● **STUDY TEXT**:

Not having to go into an office every day can seem like the best thing for your bank account. Gone are your commuting costs, daily lunch tabs and those pricey dry cleaning runs for your work wardrobe. But working from home still comes with its own set of bills. Create a work-from-home budget with these costs in mind to make sure clocking in from your couch is as good for your wallet as it is for your work life.
Let’s face it: If you’re home more, you’re going to spend more time eating there. While you’re no longer making trips to the vending machine at the office, you’re also not benefiting from the occasional free lunch or weekly donut spread in the break room. That can mean you’re nibbling your way through the fridge’s contents faster than you ever have before. It’s still a good idea to keep your kitchen stocked with your favorite foods so you can get through the day nourished and energized (and not be tempted to order takeout), but you should also reset your grocery limit to account for your new normal when it comes to eating in.

● **EXTRACTED RECORDS**:

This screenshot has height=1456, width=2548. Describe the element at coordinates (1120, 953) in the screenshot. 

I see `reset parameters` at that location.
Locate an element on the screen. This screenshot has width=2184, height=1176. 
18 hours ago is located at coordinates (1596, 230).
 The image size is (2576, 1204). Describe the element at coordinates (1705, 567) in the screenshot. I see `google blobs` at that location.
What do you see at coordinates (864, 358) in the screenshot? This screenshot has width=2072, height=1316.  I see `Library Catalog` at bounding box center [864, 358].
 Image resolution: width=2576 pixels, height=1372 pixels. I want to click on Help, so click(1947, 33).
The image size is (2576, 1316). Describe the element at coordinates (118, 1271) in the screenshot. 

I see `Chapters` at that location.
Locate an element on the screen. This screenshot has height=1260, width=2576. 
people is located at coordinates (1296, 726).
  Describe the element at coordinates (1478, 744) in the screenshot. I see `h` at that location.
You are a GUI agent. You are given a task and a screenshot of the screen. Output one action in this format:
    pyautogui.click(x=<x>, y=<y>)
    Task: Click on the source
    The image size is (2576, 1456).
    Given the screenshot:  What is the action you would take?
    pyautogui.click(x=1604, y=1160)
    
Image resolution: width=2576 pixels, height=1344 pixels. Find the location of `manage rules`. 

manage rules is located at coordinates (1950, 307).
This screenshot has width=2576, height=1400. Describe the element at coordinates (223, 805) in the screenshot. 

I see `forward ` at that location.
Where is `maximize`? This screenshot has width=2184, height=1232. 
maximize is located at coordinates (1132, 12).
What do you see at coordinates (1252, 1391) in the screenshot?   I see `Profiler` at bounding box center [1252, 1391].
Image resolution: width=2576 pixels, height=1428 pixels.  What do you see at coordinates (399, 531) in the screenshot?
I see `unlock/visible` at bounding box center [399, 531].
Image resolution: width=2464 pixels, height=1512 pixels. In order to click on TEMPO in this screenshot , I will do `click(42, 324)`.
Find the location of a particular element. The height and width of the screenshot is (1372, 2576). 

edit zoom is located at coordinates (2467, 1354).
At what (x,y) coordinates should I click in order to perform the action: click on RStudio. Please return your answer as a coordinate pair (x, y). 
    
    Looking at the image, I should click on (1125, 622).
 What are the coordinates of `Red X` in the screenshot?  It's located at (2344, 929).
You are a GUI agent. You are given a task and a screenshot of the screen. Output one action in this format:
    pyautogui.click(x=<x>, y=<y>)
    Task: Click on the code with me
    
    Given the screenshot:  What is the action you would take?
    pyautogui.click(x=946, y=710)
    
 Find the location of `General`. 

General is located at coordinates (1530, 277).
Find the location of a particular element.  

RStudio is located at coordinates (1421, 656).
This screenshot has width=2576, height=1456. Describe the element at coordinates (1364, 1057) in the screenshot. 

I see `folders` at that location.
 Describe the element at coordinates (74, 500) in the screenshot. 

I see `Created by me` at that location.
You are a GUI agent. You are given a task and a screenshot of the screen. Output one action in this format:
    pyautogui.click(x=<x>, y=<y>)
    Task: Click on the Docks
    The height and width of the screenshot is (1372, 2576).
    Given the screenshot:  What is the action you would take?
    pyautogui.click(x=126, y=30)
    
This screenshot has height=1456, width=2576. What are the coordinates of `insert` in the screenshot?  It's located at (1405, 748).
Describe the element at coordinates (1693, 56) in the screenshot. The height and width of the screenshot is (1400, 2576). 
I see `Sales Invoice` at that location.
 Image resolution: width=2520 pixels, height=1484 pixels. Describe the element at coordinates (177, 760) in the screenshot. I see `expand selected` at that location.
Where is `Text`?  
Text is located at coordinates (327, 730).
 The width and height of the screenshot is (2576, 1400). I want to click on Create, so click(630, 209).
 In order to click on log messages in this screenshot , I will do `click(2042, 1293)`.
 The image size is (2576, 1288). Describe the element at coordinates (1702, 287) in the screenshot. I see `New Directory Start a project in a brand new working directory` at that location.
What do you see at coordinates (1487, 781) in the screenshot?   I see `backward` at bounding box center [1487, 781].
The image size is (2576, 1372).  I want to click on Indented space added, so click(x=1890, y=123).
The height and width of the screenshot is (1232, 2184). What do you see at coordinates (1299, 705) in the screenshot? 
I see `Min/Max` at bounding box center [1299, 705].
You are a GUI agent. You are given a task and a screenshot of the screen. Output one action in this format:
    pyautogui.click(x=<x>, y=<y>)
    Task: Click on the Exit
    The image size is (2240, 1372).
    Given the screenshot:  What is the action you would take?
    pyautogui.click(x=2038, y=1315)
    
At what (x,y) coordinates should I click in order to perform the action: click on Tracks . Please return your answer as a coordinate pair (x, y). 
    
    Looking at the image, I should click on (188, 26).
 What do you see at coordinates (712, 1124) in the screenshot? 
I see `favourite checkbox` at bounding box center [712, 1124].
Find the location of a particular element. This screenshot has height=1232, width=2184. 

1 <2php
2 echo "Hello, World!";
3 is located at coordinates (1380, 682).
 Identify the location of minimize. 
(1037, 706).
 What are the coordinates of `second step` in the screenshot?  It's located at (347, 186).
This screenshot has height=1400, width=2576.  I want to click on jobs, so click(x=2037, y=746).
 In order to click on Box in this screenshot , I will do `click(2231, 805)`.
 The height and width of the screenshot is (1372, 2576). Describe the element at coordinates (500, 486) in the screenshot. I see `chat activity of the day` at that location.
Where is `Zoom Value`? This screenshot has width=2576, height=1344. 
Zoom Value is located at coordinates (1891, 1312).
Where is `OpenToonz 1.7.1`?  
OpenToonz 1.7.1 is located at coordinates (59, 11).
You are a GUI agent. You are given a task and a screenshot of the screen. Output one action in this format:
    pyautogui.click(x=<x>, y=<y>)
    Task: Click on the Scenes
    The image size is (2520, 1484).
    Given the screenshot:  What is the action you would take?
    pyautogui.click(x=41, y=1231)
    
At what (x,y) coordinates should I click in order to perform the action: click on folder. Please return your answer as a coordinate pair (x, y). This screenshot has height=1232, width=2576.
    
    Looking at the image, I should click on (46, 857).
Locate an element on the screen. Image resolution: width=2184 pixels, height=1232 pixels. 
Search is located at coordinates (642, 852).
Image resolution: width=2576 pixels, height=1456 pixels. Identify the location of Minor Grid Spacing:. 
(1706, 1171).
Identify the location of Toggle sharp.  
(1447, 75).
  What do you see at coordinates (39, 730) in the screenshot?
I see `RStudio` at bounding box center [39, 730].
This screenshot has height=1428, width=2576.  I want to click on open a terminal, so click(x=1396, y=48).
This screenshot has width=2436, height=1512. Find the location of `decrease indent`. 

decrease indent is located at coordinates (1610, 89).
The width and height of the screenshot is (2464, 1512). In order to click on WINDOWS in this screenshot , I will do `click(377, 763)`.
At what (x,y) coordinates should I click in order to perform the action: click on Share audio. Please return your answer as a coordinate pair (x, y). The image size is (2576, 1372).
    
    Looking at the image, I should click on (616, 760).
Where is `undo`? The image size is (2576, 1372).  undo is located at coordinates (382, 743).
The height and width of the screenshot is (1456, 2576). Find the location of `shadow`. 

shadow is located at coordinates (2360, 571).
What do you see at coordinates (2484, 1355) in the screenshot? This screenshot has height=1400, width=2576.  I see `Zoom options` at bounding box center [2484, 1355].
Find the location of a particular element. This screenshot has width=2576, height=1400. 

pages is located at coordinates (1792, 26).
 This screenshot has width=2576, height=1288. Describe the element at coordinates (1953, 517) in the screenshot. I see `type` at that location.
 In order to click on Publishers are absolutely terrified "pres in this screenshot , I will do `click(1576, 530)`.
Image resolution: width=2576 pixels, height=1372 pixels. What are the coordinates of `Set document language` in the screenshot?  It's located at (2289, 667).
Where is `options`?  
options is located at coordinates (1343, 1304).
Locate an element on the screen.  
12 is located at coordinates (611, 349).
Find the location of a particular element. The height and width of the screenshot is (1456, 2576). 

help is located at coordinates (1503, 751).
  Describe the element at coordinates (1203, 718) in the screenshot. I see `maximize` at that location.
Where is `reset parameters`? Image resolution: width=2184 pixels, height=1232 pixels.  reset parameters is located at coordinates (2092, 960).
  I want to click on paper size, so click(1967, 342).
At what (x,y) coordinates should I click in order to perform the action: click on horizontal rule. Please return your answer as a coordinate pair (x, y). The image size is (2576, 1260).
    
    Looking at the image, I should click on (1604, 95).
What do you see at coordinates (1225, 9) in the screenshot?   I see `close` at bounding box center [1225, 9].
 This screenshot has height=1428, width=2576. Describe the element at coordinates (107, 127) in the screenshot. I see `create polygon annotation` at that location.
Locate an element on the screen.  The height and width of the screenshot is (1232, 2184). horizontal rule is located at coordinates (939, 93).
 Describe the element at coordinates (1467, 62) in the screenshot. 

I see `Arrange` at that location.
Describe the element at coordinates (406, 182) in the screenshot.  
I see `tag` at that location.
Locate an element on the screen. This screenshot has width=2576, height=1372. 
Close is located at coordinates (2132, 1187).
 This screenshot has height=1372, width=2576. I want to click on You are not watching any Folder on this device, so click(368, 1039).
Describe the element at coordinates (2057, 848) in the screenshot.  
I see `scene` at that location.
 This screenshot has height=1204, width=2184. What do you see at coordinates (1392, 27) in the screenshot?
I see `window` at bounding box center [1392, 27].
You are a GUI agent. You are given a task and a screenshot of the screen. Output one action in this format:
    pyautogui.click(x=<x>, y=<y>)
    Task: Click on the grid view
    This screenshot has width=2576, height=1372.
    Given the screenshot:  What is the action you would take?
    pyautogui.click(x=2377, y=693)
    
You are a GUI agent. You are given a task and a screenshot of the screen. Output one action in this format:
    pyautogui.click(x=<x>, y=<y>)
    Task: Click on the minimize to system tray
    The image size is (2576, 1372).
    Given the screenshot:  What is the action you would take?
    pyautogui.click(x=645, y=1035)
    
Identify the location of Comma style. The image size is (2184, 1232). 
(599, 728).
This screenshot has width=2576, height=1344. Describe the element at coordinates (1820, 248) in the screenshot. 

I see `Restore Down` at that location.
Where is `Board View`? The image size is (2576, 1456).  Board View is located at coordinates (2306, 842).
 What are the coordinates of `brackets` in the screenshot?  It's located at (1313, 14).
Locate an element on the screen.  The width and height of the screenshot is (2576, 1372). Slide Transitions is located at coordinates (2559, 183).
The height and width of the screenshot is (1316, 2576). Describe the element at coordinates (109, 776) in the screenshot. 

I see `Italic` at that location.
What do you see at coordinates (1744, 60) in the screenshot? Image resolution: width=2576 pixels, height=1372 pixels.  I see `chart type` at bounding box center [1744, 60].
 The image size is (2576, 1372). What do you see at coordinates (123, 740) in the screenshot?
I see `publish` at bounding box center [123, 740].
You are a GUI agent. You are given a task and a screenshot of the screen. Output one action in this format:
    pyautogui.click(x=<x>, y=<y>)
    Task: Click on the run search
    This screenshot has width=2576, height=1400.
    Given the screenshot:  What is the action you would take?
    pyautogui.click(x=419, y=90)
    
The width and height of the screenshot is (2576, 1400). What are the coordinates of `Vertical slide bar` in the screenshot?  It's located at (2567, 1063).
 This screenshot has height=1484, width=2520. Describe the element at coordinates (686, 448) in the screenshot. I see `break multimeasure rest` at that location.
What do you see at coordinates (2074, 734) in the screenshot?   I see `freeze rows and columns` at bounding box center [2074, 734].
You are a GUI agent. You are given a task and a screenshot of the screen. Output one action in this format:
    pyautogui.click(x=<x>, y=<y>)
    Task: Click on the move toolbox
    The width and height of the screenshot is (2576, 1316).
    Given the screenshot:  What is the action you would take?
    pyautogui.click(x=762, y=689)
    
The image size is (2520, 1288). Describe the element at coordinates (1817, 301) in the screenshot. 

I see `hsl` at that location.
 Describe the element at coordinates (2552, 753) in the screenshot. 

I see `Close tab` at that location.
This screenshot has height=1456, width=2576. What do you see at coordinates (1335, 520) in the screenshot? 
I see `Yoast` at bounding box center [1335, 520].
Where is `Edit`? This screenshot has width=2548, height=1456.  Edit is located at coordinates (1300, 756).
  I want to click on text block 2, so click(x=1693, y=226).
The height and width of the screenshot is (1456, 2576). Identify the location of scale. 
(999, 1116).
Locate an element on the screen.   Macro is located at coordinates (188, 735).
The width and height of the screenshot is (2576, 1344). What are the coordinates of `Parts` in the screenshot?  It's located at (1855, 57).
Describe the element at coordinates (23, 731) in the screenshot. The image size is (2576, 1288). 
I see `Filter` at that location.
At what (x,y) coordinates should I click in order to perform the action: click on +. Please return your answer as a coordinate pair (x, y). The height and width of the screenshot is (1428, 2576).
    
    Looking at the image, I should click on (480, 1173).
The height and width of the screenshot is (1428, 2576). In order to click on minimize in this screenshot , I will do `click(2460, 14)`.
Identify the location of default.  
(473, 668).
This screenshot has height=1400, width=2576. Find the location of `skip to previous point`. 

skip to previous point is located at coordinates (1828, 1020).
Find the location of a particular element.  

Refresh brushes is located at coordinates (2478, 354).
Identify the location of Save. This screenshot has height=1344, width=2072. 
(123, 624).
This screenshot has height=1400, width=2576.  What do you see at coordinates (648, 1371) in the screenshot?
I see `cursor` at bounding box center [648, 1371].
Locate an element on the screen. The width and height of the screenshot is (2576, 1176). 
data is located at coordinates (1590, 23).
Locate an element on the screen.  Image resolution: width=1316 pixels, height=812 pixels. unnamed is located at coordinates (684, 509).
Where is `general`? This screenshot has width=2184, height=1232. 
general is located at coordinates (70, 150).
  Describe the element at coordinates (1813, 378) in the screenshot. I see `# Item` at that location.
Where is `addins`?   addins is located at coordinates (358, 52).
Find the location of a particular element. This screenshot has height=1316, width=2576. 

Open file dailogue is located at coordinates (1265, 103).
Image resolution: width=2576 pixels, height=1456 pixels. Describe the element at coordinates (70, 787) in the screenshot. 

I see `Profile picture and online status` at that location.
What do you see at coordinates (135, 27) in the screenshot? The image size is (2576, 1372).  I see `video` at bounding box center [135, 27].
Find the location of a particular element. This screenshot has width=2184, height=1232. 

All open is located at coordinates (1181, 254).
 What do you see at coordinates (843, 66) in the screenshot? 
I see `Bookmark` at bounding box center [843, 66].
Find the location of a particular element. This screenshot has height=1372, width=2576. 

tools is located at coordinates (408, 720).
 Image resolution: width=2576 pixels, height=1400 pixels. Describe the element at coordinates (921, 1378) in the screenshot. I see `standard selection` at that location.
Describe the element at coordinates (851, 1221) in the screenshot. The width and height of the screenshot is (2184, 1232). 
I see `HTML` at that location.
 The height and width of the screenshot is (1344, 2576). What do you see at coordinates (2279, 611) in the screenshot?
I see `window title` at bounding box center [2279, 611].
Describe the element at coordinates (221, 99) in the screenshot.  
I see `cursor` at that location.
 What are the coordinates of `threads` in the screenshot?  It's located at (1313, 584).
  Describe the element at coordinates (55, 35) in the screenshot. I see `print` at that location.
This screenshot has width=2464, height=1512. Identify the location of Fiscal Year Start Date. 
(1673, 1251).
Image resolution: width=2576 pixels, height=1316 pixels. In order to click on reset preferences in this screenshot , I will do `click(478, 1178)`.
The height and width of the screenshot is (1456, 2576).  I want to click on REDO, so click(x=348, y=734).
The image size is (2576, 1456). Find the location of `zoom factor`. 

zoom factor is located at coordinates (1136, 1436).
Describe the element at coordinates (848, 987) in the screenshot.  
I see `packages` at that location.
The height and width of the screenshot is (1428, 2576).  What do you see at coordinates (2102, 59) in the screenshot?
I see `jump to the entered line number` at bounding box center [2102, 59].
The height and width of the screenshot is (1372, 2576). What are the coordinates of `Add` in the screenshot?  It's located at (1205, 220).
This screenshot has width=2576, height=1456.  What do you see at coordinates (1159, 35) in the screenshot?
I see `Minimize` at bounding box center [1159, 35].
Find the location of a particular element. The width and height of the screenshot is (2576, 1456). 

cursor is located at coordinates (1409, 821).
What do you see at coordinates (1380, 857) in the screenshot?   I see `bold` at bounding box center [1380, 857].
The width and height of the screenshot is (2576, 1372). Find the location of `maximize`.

● **PROBLEM TO WORK ON**: Continue the piece on budgeting for the costs of working from home, picking up after its last sentence.

● **EXERCISE RESPONSE**:
Keeping the lights on all day will raise your electricity bill—but not by as much as you’d think. Energy-efficient bulbs typically use about 25-80 percent less energy than traditional lights, saving you money while going green (win-win).1 Of course, if you keep the TV on, too, your electric bill could go up. And don’t forget about the heat and AC costs. After you’ve been working from home for a few months, take a hard look at your utility bills to get a sense of your average costs. Can you bring that number down by setting the thermostat a few degrees higher in summer or lower in winter? Figure out what feels doable for you, then aim to stay close to that average each month.
Your company probably had in-house tech support, which made it easy to get help if the printer was on the fritz or your computer kept freezing. But if part of your work-from-home deal requires you to cover any maintenance issues out of pocket, keep a cash cushion to handle minor repairs that may come up. If you’re using your own computer, it’s a smart idea to spring for an external hard drive to back up your files.
You probably never thought twice about hitting up the stock cabinet for pens, highlighters, staples, notepads ... the list goes on and on. You’ll now want to keep track of how many supplies you need to work efficiently at home. And don’t forget to factor in the cost of paper and ink for your printer. Like any expense directly related to doing your job, find out if your employer will reimburse you before shelling out the cash. If not, you may be able to save those receipts and get a break on your taxes.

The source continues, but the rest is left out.